(Source records)
[Start of section]

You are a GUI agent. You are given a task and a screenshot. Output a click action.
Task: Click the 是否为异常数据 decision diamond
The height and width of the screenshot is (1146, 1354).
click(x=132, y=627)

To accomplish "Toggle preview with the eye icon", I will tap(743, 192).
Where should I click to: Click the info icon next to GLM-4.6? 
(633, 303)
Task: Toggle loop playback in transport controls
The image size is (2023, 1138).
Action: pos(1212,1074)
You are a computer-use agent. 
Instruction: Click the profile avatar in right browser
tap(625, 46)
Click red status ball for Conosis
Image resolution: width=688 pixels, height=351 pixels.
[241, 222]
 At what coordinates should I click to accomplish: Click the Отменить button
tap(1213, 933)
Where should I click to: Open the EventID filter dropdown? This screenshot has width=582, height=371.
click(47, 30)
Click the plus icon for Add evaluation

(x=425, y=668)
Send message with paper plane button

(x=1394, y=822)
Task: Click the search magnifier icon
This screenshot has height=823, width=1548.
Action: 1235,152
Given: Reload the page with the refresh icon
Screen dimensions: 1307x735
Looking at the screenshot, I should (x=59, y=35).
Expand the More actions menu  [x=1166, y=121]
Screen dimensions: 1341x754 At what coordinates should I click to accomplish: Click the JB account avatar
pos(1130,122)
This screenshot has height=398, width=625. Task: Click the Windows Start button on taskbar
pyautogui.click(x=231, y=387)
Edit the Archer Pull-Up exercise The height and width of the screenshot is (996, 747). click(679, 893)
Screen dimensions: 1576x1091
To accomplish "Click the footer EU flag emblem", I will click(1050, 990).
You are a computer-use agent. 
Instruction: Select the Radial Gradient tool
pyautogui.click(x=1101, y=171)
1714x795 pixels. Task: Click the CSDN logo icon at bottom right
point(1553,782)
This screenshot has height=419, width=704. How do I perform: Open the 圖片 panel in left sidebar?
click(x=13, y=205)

[End of section]

Copy nothing beyond the line containing "Task: Toggle loop". Transcribe exactly from the first line of the entries down to that line, inclusive.

You are a GUI agent. You are given a task and a screenshot. Output a click action.
Task: Click the 是否为异常数据 decision diamond
The height and width of the screenshot is (1146, 1354).
click(x=132, y=627)

To accomplish "Toggle preview with the eye icon", I will tap(743, 192).
Where should I click to: Click the info icon next to GLM-4.6? 
(633, 303)
Task: Toggle loop playback in transport controls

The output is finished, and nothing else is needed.